The documentary is based on an in-depth, five hour interview with Scorsese conducted by acclaimed author, critic and filmmaker Richard Schickel. This film delves into Scorsese’s memories of childhood in Little Italy, New York, and the warmth and fractiousness of his Italian-American heritage, using family photos and home movies. It also addresses the way his early movie going has influenced his work and, most importantly, the lasting power and influence of his own films.

Dying For Drugs (SBS Thursday 1pm) argues that Western drug companies are preventing Third World countries from accessing basic medicines through pricing, patenting and trade pressure. The program claims that these companies are the most profitable businesses in the world yet operate on a cut-throat basis. How far will they go to bring a new drug onto the market, and how willing are they to put profit before people? And once a drug is on the market, who decides the price? It investigates the effects of testing and marketing policies on the sick children of the Third World whose lives depend on the supply of essential medicines.

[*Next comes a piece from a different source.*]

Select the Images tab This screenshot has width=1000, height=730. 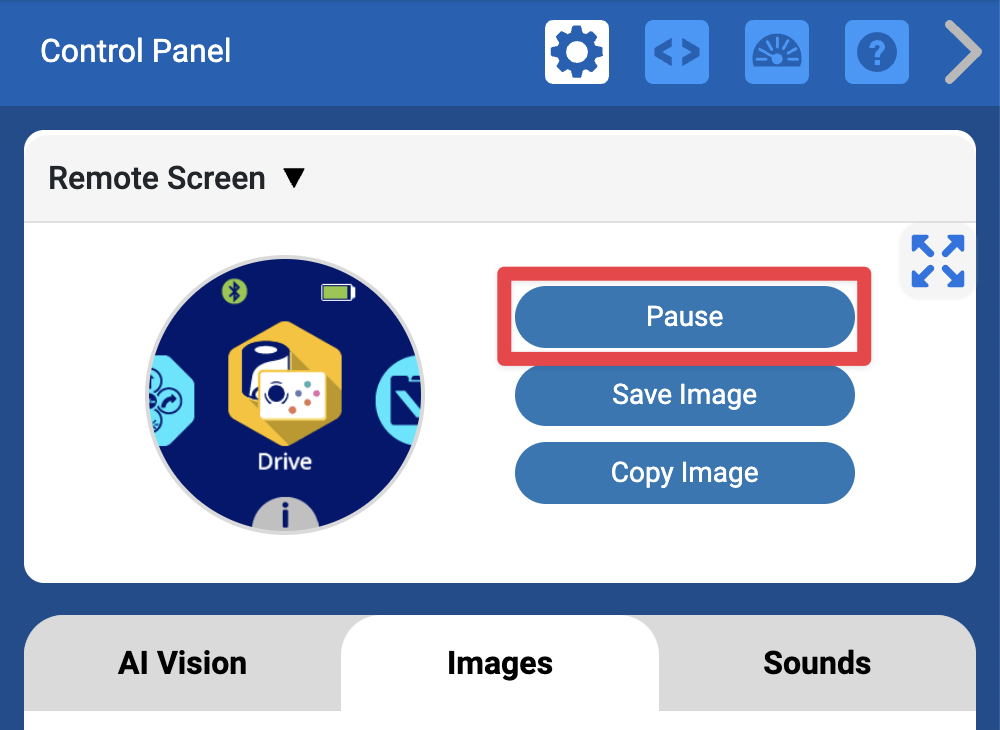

In Around The World In Eighty Treasures (ABC Saturday 7.30pm) Dan Cruickshank is now seven weeks into his travels around the world. He’s heading for the oriental delights of Japan and China, two of the most important civilisations in history. Dan is keen to find out if Japan and China’s ancient traditions and mysteries have survived into the modern technological age. His first stop is Tokyo, one of the most modern and vibrant cities in the world. But he discovers all is not what it seems and its modernity is little more than skin deep. Below its façade are deep roots of tradition.

His 25th treasure although ancient, is still made today; the Samurai sword. It is one of the most mystical of objects, a deadly weapon and a sacred work of art. Dan takes us to the factory and becomes entranced by the master sword maker at work.

From Tokyo to Beijing and the 28th treasure, The Forbidden City — for 500 years was one of the most mysterious, hidden and forbidden places on earth. The largest palace in the world built by the mighty Ming dynasty 600 years ago, it was meant to be a vision of heaven on earth, but became a symbol of imperialist corruption and decadence. Then to The Great Wall of China, the largest structure ever created. Stretching 6,350 km it is said to have taken 300,000 men and women to build the wall, many of whom died in the process. Their bodies were mixed in with the clay bricks, making it the longest grave site in the world.